■ Exercise aim ■
Set down every record below exactly as it stands.
§
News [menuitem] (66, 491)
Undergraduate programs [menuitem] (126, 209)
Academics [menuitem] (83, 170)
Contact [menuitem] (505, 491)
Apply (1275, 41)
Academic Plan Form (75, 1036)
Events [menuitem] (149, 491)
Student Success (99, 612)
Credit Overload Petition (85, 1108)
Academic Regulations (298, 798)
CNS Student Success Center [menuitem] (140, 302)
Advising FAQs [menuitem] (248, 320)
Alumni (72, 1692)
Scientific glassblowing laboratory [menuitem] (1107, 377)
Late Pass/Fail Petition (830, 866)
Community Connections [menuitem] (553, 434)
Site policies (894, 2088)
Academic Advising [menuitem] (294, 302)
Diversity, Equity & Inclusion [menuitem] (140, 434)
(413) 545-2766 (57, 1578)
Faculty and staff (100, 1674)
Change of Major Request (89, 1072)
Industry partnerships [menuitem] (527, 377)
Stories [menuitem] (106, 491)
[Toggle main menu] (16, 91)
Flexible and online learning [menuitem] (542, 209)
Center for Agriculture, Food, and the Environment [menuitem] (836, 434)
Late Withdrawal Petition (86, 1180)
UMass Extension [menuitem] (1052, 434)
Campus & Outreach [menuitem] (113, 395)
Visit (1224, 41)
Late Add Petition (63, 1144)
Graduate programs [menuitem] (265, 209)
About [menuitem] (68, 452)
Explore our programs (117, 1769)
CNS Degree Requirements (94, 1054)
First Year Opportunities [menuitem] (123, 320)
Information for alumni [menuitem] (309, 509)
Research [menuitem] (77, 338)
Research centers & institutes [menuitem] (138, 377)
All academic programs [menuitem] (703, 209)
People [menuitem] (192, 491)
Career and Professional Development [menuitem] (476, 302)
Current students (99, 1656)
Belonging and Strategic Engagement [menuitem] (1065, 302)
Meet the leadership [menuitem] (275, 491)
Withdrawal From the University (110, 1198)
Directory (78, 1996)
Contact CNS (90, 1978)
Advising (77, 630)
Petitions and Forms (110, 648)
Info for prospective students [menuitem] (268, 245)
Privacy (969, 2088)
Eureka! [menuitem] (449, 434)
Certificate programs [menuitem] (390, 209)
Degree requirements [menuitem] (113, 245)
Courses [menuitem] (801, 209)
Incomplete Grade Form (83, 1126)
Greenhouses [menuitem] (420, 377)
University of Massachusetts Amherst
§
■ Answer box ■
News [menuitem] (66, 491)
Undergraduate programs [menuitem] (126, 209)
Academics [menuitem] (83, 170)
Contact [menuitem] (505, 491)
Apply (1275, 41)
Academic Plan Form (75, 1036)
Events [menuitem] (149, 491)
Student Success (99, 612)
Credit Overload Petition (85, 1108)
Academic Regulations (298, 798)
CNS Student Success Center [menuitem] (140, 302)
Advising FAQs [menuitem] (248, 320)
Alumni (72, 1692)
Scientific glassblowing laboratory [menuitem] (1107, 377)
Late Pass/Fail Petition (830, 866)
Community Connections [menuitem] (553, 434)
Site policies (894, 2088)
Academic Advising [menuitem] (294, 302)
Diversity, Equity & Inclusion [menuitem] (140, 434)
(413) 545-2766 (57, 1578)
Faculty and staff (100, 1674)
Change of Major Request (89, 1072)
Industry partnerships [menuitem] (527, 377)
Stories [menuitem] (106, 491)
[Toggle main menu] (16, 91)
Flexible and online learning [menuitem] (542, 209)
Center for Agriculture, Food, and the Environment [menuitem] (836, 434)
Late Withdrawal Petition (86, 1180)
UMass Extension [menuitem] (1052, 434)
Campus & Outreach [menuitem] (113, 395)
Visit (1224, 41)
Late Add Petition (63, 1144)
Graduate programs [menuitem] (265, 209)
About [menuitem] (68, 452)
Explore our programs (117, 1769)
CNS Degree Requirements (94, 1054)
First Year Opportunities [menuitem] (123, 320)
Information for alumni [menuitem] (309, 509)
Research [menuitem] (77, 338)
Research centers & institutes [menuitem] (138, 377)
All academic programs [menuitem] (703, 209)
People [menuitem] (192, 491)
Career and Professional Development [menuitem] (476, 302)
Current students (99, 1656)
Belonging and Strategic Engagement [menuitem] (1065, 302)
Meet the leadership [menuitem] (275, 491)
Withdrawal From the University (110, 1198)
Directory (78, 1996)
Contact CNS (90, 1978)
Advising (77, 630)
Petitions and Forms (110, 648)
Info for prospective students [menuitem] (268, 245)
Privacy (969, 2088)
Eureka! [menuitem] (449, 434)
Certificate programs [menuitem] (390, 209)
Degree requirements [menuitem] (113, 245)
Courses [menuitem] (801, 209)
Incomplete Grade Form (83, 1126)
Greenhouses [menuitem] (420, 377)
University of Massachusetts Amherst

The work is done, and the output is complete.